— What you are asked to do —
Count the lines below that contain the string "Task", and give only that number.

start Excerpted data

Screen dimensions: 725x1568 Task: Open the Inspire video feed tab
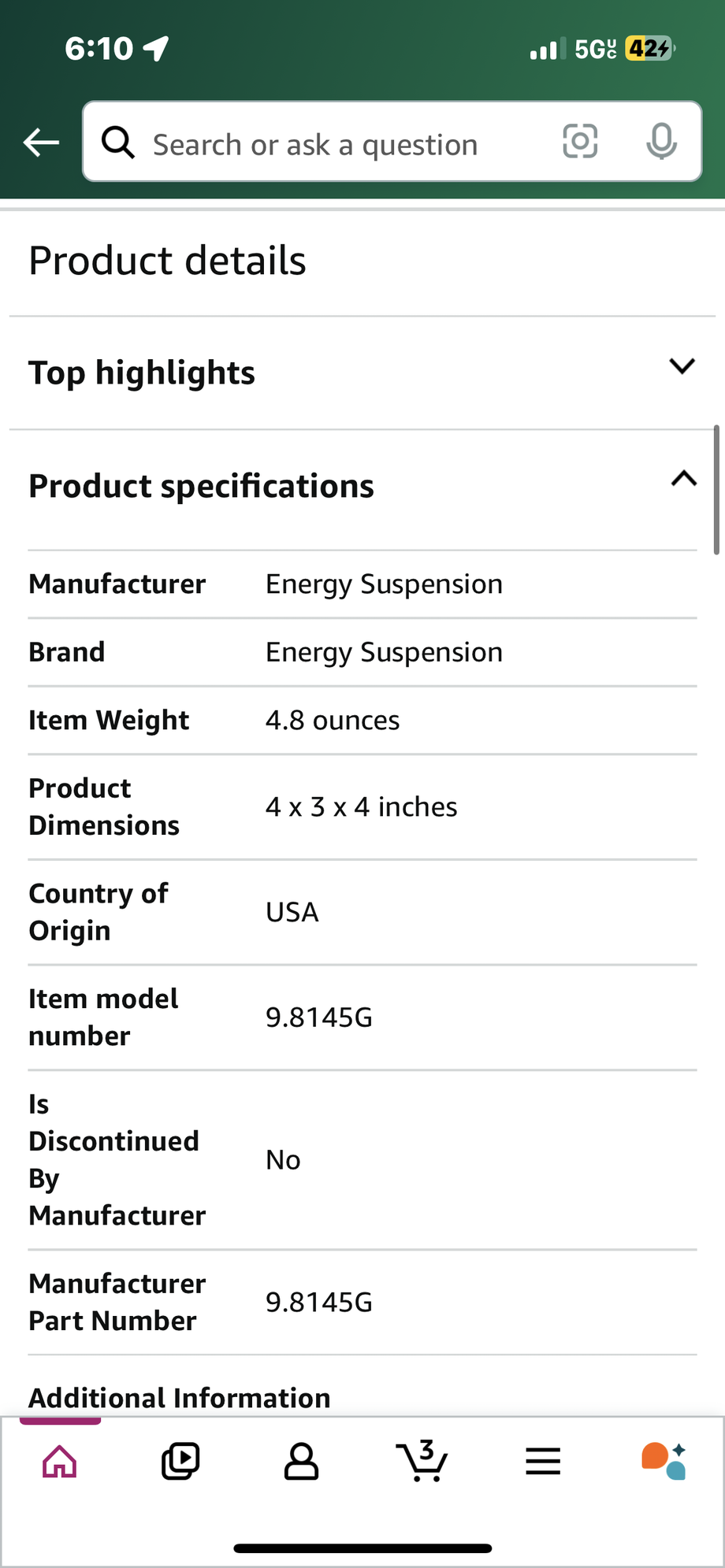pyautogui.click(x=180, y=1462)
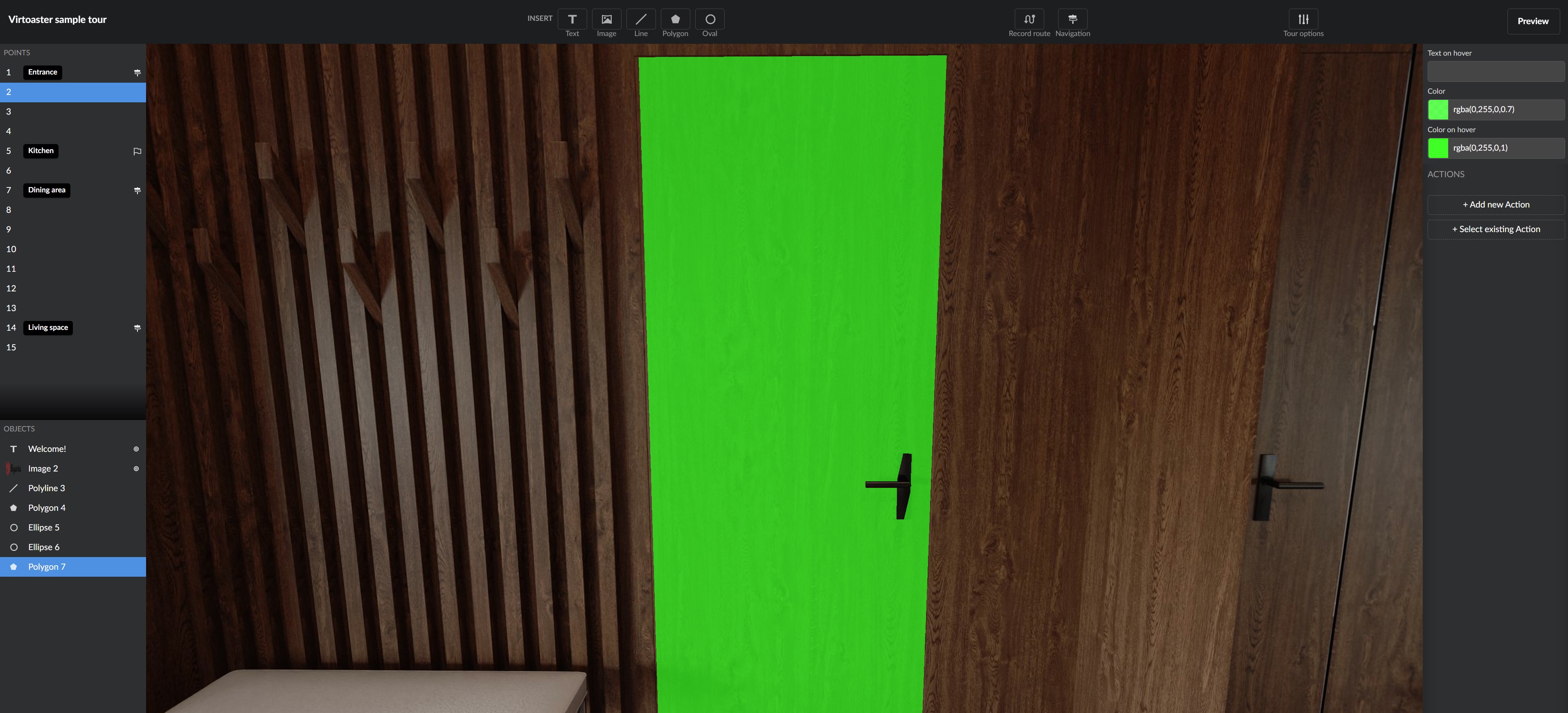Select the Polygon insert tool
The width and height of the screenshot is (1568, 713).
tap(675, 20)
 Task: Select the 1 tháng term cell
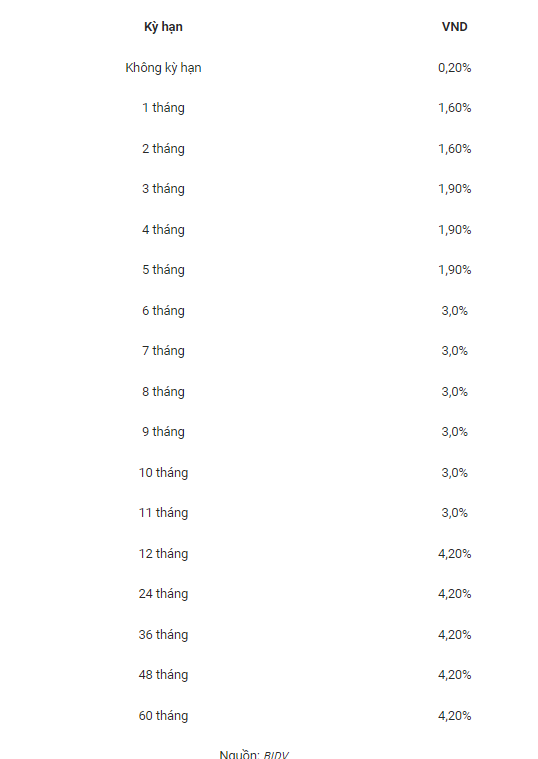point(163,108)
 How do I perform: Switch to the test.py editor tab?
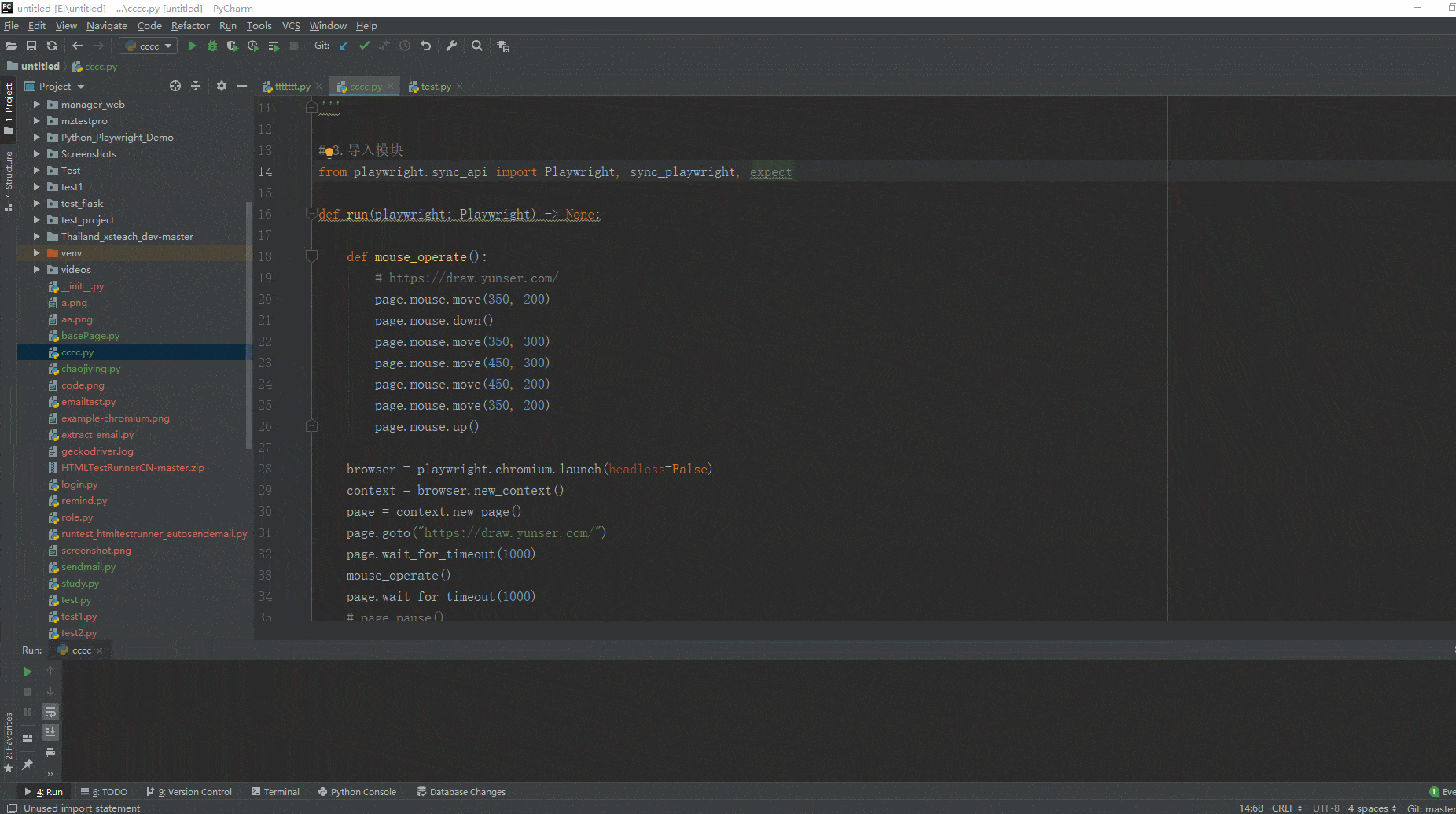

end Excerpted data
start Excerpted data

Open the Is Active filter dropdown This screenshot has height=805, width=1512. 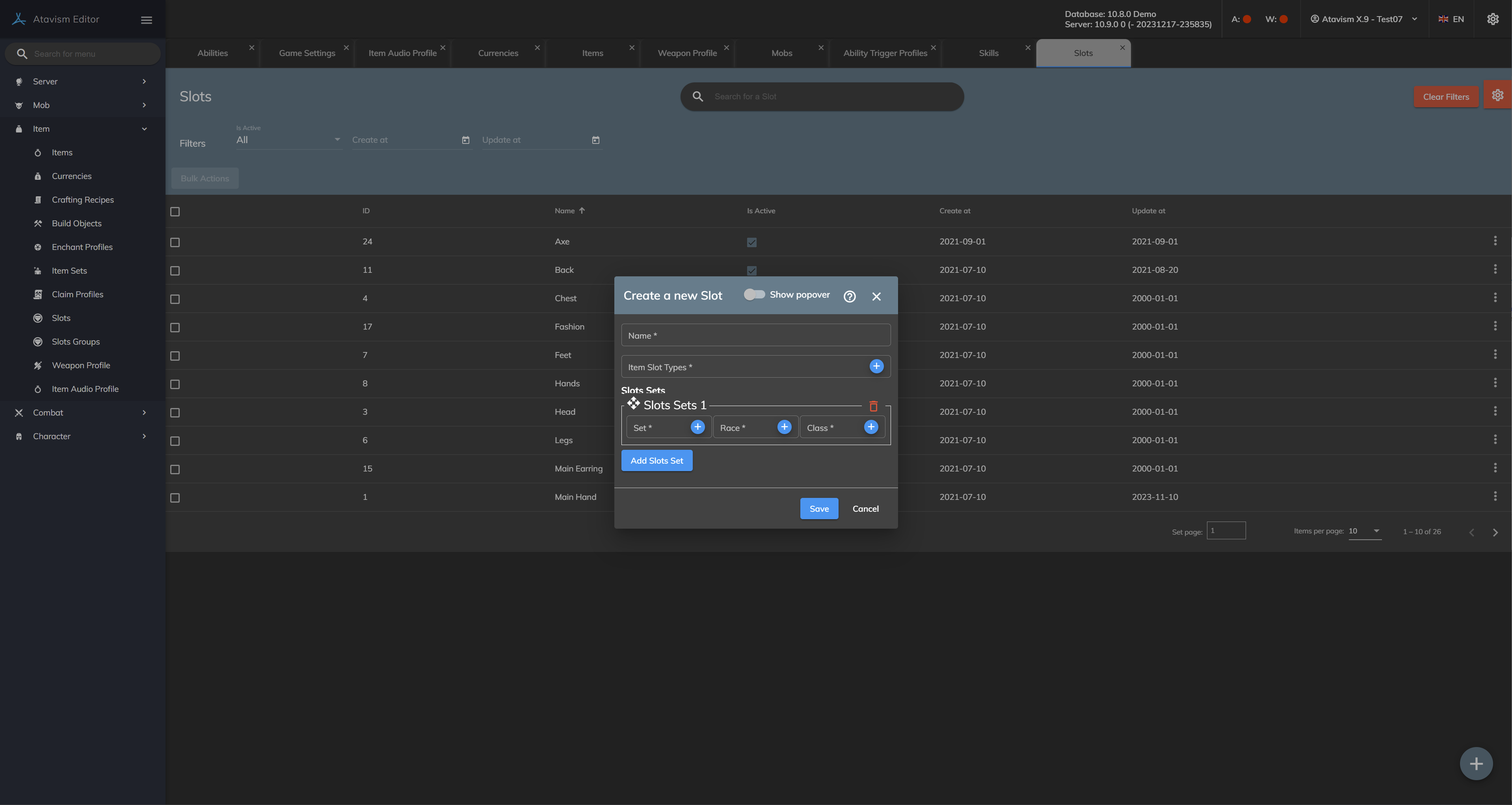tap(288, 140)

end Excerpted data
start Excerpted data

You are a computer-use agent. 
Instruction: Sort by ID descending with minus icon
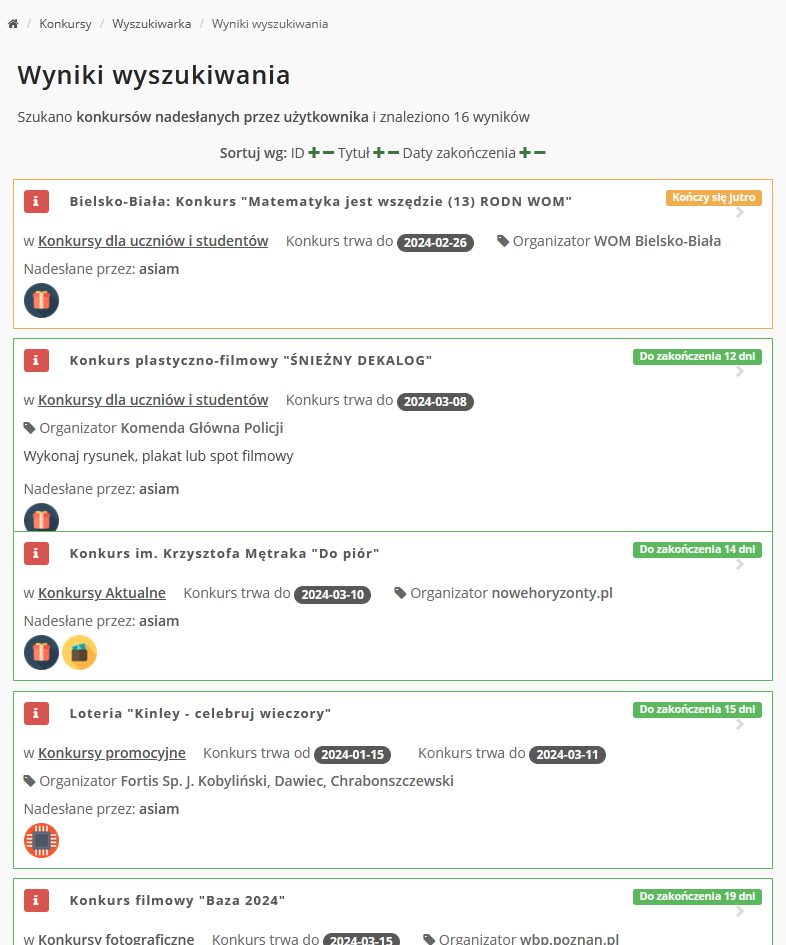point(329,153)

end Excerpted data

— Solution to the problem —
2